Neil Robertson, Group Chief Executive Officer, said: “In 2022 Canopius underwent a structured programme of transformation, with meaningful contributions from our colleagues across the Group.

“We set out an ambitious strategy of growth over a three-year period, as a multi-national, multi-platform insurance company across three regional business units, the UK, US & Bermuda, and Asia Pacific.

“In delivering this growth journey, in 2022 we set about ‘resetting’ our operating model. We went through a restructure and ‘transformed’ the business to better align global products and regional expertise to unlock our full potential. These results show the significant progress that has been made and represent a very positive step forward for our Group.

“Our combined ratio of 93.6% is pleasing, particularly when considering the headwinds which our industry has faced this year. We have withstood unprecedented geopolitical uncertainty, macroeconomic turmoil and, like others, our results were impacted by Hurricane Ian.

“The loss after tax of $25m was driven by negative investment return, without which we would have recorded a satisfactory pre-tax profit. A negative investment return of $80m (-2.8%) is due to interest rate increases creating mark-to-market unrealised losses that we expect to unwind into 2023. Our defensive and short duration portfolio leaves us well positioned.

“2022 was challenging, however, we have weathered these challenges while building a better business which is now fully capable of harnessing the power of our talent and technology to unlock innovation, facilitate transition and drive enterprise and stakeholder value. Further, we have made great strides in improving systems and processes and are well positioned for implementation of IFRS17.

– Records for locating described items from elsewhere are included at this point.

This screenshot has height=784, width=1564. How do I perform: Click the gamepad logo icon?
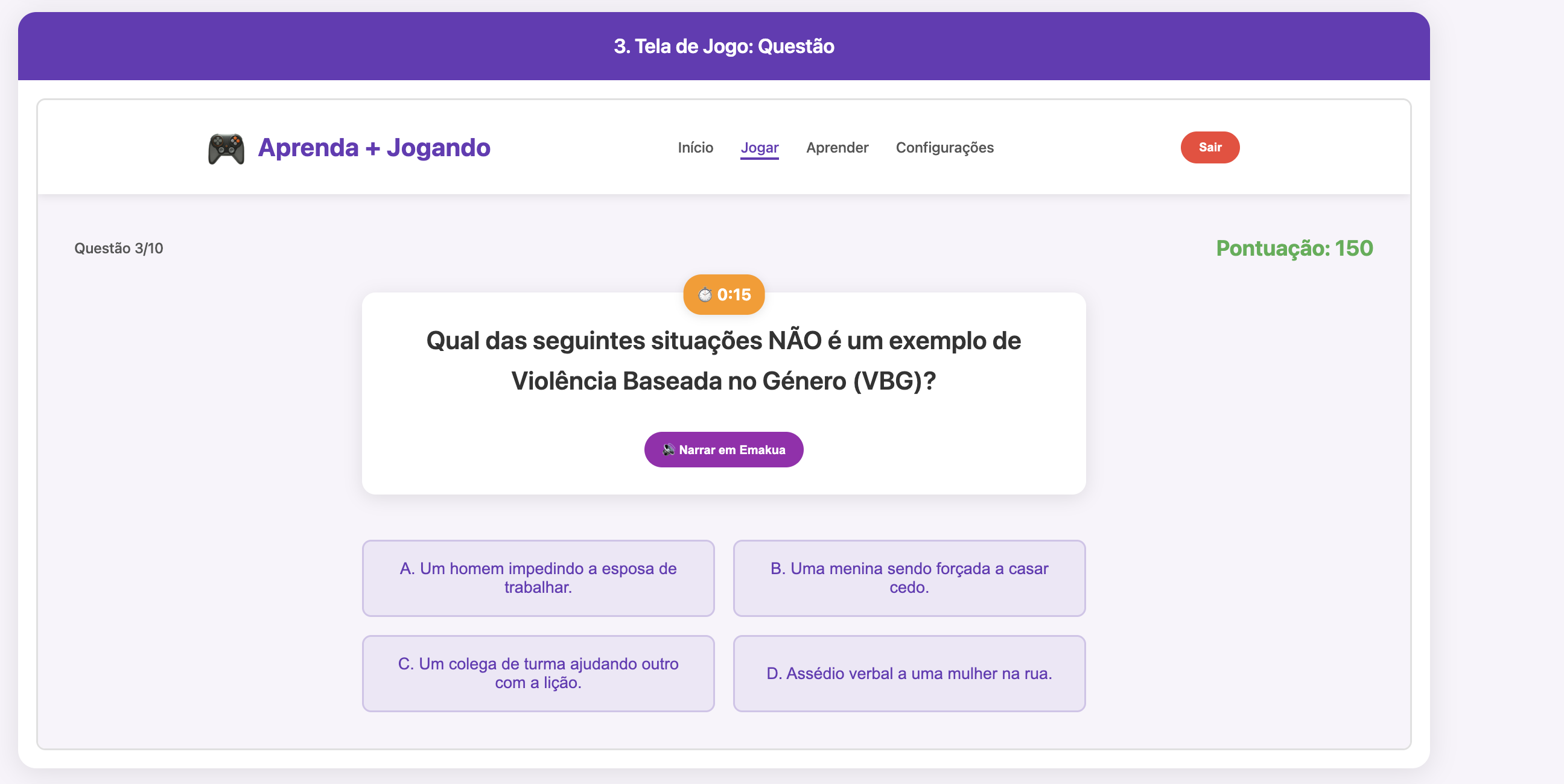coord(225,147)
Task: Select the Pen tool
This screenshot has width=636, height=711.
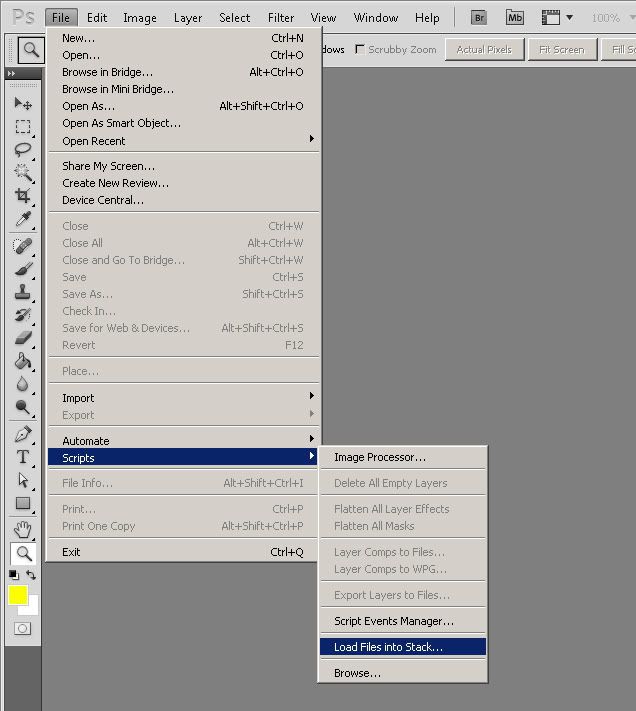Action: pos(23,433)
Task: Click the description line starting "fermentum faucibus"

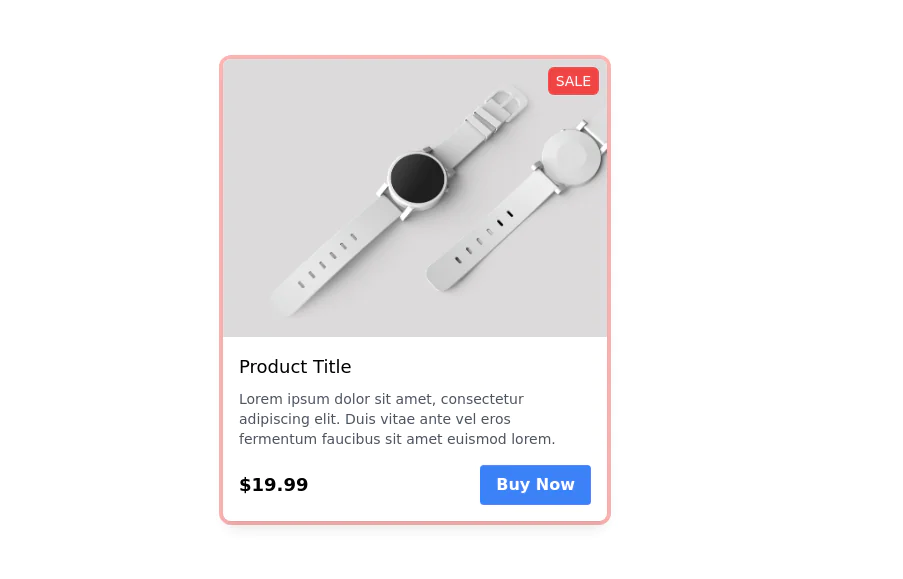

“We are now more in control of our own destiny and can reach our goals without needing to rely on a strong economy or further hardening in market conditions.

“We have a business that is well-positioned to take advantage of a continued positive rating environment, and we expect the mark-to-market investment losses to unwind positively in the year. Canopius is very much focused on building a long term sustainable and robust business that benefits all our stakeholders, and delivers on our promises and commitments. We look ahead, confident in our ability to maintain momentum and deliver a strong underwriting performance in 2023.”